§ **TESTO DA LEGGERE**:

※ ※ ※

Fw: A.Burgio: GUERRA E INFORMAZIONE (articolo Liberazione)




Guerra e informazione

di Alberto Burgio

su Liberazione del 04/02/2006

Nel trionfo del gossip pseudopolitico, una notizia. Di quelle che possono provocare un terremoto. Un sottufficiale italiano in servizio a Nassiriya al momento della «battaglia dei ponti» (5-6 agosto 2004) e oggi sotto inchiesta da parte della Procura militare ha confessato di avere sparato su un’ambulanza provocando la morte di quattro civili, tra i quali una donna incinta. E ha chiamato in causa suoi diretti superiori nella catena di comando (un maresciallo e un capitano, comandante delle operazioni), che gli avrebbero intimato l’ordine di sparare. È un fatto di enorme portata. Non solo perché cozza contro le versioni sin qui congiuntamente fornite dalle autorità militari e dal governo italiano (l’allora ministro degli Esteri Frattini garantì che i colpi erano stati esplosi contro un’autobomba). Ma anche perché smentisce clamorosamente la tesi ufficiale – avallata anche dal presidente della Repubblica – secondo la quale le truppe italiane sarebbero in Iraq «in missione di pace». Davvero una bella missione. Che fa strame dell’articolo 1 della Convenzione di Ginevra del 1964, che sancisce la neutralità di ambulanze e ospedali militari e obbliga i belligeranti a proteggerli e rispettarli.
Una notizia indiscutibilmente importante. Ma quanti l’hanno trovata ieri sui giornali? Fatta eccezione per il Corriere della sera, non ne ha parlato letteralmente nessuno. Anche questa, se vogliamo, è una notizia: una notizia nella notizia. Sulla quale vale la pena di svolgere qualche riflessione.
A costo di semplificare drasticamente il ragionamento, si può sostenere – credo – che se in un Paese i poteri che contano sono favorevoli a una politica di guerra, in quel Paese l’informazione è inevitabilmente tendenziosa, reticente e inaffidabile quando si occupa delle guerre in corso e di quelle future (nonché di quanto si muove sullo sfondo delle operazioni belliche: sistemi di alleanze, movimenti lobbistici, interessi e affari). Nella sua genericità, questo schema va tenuto presente quando riflettiamo sul comportamento della stampa italiana in questi anni di piombo (cioè dal 1991 in poi) e quando ci interroghiamo su ciò che ci attende dopo il 9 aprile.

※ ※ ※

§ **DATI MOSTRATI**:
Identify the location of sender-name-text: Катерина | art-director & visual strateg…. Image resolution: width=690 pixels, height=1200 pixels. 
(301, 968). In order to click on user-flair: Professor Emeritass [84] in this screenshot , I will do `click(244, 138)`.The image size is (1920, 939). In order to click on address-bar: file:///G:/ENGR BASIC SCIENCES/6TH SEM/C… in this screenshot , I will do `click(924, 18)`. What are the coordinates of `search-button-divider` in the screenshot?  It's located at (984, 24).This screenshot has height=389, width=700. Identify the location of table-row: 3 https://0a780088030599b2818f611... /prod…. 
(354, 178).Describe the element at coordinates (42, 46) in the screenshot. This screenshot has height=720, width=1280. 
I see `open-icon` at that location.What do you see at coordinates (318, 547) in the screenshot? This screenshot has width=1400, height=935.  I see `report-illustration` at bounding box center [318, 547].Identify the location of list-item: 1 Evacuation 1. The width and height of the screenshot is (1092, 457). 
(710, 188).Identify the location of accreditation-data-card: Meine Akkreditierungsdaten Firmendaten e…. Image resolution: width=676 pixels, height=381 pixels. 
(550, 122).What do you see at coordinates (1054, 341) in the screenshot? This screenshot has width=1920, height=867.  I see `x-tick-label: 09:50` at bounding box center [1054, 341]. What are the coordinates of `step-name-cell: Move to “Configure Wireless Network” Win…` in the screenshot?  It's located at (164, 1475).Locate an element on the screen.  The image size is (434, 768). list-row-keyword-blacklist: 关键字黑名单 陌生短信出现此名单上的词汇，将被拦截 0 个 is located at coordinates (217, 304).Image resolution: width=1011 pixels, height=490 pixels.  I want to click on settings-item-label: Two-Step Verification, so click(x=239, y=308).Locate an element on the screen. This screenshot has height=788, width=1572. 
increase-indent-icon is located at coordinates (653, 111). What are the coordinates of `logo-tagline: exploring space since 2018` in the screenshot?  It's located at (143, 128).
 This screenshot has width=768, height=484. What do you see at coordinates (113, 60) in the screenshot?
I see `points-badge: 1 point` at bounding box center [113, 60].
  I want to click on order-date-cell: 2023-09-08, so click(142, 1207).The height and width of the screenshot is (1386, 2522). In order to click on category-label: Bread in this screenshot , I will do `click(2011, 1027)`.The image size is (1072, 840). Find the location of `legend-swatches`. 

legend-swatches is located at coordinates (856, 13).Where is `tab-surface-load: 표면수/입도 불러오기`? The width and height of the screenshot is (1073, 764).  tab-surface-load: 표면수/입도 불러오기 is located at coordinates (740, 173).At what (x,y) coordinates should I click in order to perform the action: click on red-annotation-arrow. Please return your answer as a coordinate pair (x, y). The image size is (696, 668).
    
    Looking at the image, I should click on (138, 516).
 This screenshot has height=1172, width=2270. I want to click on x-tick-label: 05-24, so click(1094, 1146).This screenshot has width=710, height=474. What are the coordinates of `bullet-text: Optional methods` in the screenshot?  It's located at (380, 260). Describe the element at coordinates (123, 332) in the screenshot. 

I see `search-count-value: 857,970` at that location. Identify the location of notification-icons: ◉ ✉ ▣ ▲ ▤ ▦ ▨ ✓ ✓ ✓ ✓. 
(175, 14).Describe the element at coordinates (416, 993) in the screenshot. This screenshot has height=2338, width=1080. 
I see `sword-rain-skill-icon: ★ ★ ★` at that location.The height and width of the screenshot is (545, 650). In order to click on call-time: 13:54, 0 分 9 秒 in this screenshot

※ ※ ※

§ **CONSEGNA A**: Nel testo da leggere, quale quotidiano è l'unico ad aver dato la notizia?
§ **CONSEGNA B**: Trascrivi di nuovo il brano del testo da leggere che va da "A costo di semplificare" fino a "il 9 aprile." incluso, cambiando "tendenziosa" in "parziale".

§ **LA TUA SOLUZIONE A**: Il Corriere della sera.

§ **LA TUA SOLUZIONE B**:
A costo di semplificare drasticamente il ragionamento, si può sostenere – credo – che se in un Paese i poteri che contano sono favorevoli a una politica di guerra, in quel Paese l’informazione è inevitabilmente parziale, reticente e inaffidabile quando si occupa delle guerre in corso e di quelle future (nonché di quanto si muove sullo sfondo delle operazioni belliche: sistemi di alleanze, movimenti lobbistici, interessi e affari). Nella sua genericità, questo schema va tenuto presente quando riflettiamo sul comportamento della stampa italiana in questi anni di piombo (cioè dal 1991 in poi) e quando ci interroghiamo su ciò che ci attende dopo il 9 aprile.